Methods: The association of VTE (PE or DVT) with a priori selected, baseline patient characteristics (Table 1) was characterized in outpatients with lung cancer diagnosed between 2015-2019 newly receiving ICI therapy in a retrospective, observational cohort study using the Veterans Affairs healthcare system (VA). Patients were ineligible if they had a history of VTE plus a prescription for anticoagulant therapy within 6 months prior to ICI start (N=150), to eliminate potential misclassification of these patients as new VTE events. Patients with anticoagulation or aspirin use for other medical conditions were eligible. A new VTE diagnosis was assessed starting 72 hours after ICI start (index date) until 6 months post index date. Patients with VTE within 72 hours of the ICI index date were excluded (N=12) to avoid including unrecognized VTE diagnoses present prior to ICI therapy for a total eligible cohort size of 1457 patients. VTE was defined using ICD 9/10 codes for either PE, DVT, or splanchnic VTE requiring anticoagulation, while excluding superficial VTE. Cancer therapy was categorized into ICI-only therapy (N=1073 single ICI; or N=11 dual ICI therapy) versus ICI-chemotherapy combinations (N=373). Patients receiving ICI in a therapy combination other than chemotherapy (N=2) were excluded. All potential risk factors were a priori selected (Table 1). The association between risk factors and VTE was assessed in a Fine-Gray competing risk model to adjust for the competing risk of death.
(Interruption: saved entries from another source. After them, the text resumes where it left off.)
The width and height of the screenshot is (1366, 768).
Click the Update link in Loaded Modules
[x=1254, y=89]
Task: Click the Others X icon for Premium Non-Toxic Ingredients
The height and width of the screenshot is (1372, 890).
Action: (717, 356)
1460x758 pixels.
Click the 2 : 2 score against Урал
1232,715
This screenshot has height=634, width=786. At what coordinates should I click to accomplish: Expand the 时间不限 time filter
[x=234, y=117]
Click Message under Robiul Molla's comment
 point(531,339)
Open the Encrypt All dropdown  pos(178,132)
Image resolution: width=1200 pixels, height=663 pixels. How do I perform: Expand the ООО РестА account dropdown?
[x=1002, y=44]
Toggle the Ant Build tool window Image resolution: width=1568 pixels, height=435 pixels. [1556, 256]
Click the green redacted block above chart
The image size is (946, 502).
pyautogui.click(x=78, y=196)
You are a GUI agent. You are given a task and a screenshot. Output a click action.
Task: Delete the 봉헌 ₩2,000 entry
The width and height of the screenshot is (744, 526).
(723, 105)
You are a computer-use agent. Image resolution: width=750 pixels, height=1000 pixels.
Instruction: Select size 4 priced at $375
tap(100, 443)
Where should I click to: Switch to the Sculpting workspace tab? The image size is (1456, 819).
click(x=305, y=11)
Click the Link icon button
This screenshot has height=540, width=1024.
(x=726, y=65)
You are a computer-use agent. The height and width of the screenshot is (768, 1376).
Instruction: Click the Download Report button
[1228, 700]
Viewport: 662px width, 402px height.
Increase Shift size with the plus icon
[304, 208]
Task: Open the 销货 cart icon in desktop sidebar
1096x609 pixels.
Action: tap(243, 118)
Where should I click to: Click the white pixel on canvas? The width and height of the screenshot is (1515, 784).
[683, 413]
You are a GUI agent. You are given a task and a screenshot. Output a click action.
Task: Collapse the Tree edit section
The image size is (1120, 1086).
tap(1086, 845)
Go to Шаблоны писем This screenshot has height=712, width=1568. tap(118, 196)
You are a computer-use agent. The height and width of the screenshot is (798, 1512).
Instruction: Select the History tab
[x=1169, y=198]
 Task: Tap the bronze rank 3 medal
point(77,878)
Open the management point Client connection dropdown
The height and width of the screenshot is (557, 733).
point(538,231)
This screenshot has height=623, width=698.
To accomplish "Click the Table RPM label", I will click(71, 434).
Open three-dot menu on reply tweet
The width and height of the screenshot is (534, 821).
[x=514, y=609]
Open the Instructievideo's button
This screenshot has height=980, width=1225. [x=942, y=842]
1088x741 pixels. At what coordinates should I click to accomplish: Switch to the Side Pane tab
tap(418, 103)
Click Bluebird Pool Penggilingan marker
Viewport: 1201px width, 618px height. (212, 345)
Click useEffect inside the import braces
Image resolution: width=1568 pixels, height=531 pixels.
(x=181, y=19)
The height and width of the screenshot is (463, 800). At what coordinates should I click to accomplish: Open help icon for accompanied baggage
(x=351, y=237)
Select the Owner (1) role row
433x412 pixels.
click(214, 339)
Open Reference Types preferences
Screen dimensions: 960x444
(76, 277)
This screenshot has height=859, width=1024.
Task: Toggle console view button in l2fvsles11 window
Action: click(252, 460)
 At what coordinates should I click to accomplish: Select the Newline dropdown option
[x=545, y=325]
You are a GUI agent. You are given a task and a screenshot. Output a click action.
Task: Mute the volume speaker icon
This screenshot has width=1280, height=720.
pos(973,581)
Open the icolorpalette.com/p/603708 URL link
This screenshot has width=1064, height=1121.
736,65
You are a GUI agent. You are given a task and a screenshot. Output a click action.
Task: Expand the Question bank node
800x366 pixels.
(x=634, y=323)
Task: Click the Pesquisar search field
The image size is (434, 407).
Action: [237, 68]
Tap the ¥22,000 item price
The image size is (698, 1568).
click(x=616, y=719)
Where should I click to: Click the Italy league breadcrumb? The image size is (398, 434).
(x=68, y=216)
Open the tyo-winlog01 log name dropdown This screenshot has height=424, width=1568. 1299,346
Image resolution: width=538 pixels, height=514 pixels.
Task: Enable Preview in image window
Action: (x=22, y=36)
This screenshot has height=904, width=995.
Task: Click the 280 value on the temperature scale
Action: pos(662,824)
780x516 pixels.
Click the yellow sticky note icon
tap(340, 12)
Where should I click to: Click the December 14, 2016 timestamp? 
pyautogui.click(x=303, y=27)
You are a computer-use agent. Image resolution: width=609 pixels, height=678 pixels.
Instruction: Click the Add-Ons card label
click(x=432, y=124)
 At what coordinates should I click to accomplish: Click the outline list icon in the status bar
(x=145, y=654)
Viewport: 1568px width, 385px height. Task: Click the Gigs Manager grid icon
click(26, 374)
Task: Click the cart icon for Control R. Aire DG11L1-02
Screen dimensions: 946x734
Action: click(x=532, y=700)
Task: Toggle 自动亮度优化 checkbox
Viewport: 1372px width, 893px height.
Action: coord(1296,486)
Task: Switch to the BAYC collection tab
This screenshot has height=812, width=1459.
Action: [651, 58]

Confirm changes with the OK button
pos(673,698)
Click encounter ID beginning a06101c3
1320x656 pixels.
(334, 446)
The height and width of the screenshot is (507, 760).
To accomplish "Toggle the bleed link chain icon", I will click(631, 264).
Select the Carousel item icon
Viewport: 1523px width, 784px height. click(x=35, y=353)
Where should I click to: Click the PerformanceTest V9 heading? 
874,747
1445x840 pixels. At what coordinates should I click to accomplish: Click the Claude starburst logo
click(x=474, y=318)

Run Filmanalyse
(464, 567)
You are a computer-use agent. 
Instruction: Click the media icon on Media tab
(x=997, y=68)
Results: 77 (5.3%) patients experienced a VTE by 6-months of whom 27 patients received ICI-chemotherapy and 50 ICI-only therapy. Distribution of VTE was as follows: PE 34 (44%), PE + DVT 8 (10%), proximal DVT 8 (10%), distal DVT 1 (1%), unspecified lower extremity DVT 14 (18%), upper extremity DVT 8 (10%), and other 4 (5%). Table 1 describes the patient characteristics by 6-month VTE status, as well as total patient population and a priori defined risk factors. Median age was 69 (range 36-97), 1,398 (96%) men, and the majority 1,167 (80.1%) Caucasian. A history of VTE prior to the ICI index date and without current anticoagulation use was observed in 105 (7.2%) of patients. During the 6-month study follow-up period, 926 (63.6%) of all patients died, including 83.1% of patients who developed VTE, and 62.5% who did not. The competing risk VTE multivariable modeling identified the following independent risk factors (Table 1): ICI-chemotherapy HR=1.75 (95% CI: 1.07-2.83) and history of VTE more than 6 months prior to ICI start HR= 4.81 (95% CI: 2.60-8.90). Race and comorbidities were not identified as independent risk factors. Khorana Score, as well as medical conditions requiring aspirin or anticoagulation use (DOAC, warfarin) were associated with a limited increased risk for VTE but did not reach statistical significance. Of the 102 patients on DOAC or warfarin at the start of ICI, 7 (9%) developed VTE. On review of these patients, 4 were off anticoagulation at the time they developed VTE.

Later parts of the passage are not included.